Exercise aim =>
Write out word for word the stretch of the data below from its first line through the line that contains "center [240, 30].".

▽

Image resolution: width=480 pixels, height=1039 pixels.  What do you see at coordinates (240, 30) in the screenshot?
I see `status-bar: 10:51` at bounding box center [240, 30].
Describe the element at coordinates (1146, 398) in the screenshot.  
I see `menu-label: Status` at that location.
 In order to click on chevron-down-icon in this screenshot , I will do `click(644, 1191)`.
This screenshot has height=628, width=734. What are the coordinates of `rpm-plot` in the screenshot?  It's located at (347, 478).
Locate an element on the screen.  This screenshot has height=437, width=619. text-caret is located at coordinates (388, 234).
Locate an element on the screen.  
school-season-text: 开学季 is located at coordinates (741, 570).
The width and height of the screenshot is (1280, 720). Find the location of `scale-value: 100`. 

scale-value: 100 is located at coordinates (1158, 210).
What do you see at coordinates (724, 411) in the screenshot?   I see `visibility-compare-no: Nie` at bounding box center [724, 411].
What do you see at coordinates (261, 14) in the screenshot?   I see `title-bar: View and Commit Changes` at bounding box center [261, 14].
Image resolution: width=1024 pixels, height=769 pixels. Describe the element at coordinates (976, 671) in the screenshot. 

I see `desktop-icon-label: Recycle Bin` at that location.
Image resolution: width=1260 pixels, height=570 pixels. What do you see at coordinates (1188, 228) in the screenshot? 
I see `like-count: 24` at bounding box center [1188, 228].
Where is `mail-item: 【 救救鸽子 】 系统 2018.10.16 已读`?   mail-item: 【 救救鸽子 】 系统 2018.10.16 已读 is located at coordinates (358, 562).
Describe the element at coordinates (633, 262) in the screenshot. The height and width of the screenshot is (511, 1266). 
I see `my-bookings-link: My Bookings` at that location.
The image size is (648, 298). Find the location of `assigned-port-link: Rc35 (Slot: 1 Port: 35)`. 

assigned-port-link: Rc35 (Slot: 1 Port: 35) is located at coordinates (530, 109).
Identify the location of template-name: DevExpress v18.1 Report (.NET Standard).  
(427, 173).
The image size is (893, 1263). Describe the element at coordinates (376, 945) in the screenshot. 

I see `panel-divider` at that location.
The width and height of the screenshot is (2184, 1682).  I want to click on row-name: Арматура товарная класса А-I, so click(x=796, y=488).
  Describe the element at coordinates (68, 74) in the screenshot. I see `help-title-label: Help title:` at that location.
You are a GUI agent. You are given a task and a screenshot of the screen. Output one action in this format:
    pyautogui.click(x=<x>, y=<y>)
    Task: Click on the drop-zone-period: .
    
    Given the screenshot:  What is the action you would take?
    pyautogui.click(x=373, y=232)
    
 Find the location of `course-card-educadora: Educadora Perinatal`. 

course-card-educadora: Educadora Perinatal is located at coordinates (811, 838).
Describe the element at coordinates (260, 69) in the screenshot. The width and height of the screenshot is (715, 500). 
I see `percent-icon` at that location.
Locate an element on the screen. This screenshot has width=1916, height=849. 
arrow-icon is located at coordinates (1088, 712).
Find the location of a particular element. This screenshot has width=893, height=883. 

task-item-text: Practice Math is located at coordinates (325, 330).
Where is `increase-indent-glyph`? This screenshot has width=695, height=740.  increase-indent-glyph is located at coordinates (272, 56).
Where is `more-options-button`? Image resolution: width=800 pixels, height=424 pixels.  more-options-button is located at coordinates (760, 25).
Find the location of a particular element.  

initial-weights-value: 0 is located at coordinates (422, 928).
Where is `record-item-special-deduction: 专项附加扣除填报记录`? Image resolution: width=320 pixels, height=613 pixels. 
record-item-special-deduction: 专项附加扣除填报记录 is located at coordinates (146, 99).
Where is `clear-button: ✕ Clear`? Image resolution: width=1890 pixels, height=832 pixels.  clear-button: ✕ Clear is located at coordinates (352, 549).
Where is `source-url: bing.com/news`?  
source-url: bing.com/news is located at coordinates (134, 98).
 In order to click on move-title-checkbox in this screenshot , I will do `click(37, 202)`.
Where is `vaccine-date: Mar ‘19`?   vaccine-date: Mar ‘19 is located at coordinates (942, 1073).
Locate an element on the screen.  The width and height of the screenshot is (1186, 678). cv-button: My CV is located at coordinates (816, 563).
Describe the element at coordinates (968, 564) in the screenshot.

△

Answer to this exercise =>
Image resolution: width=480 pixels, height=1039 pixels.  What do you see at coordinates (240, 30) in the screenshot?
I see `status-bar: 10:51` at bounding box center [240, 30].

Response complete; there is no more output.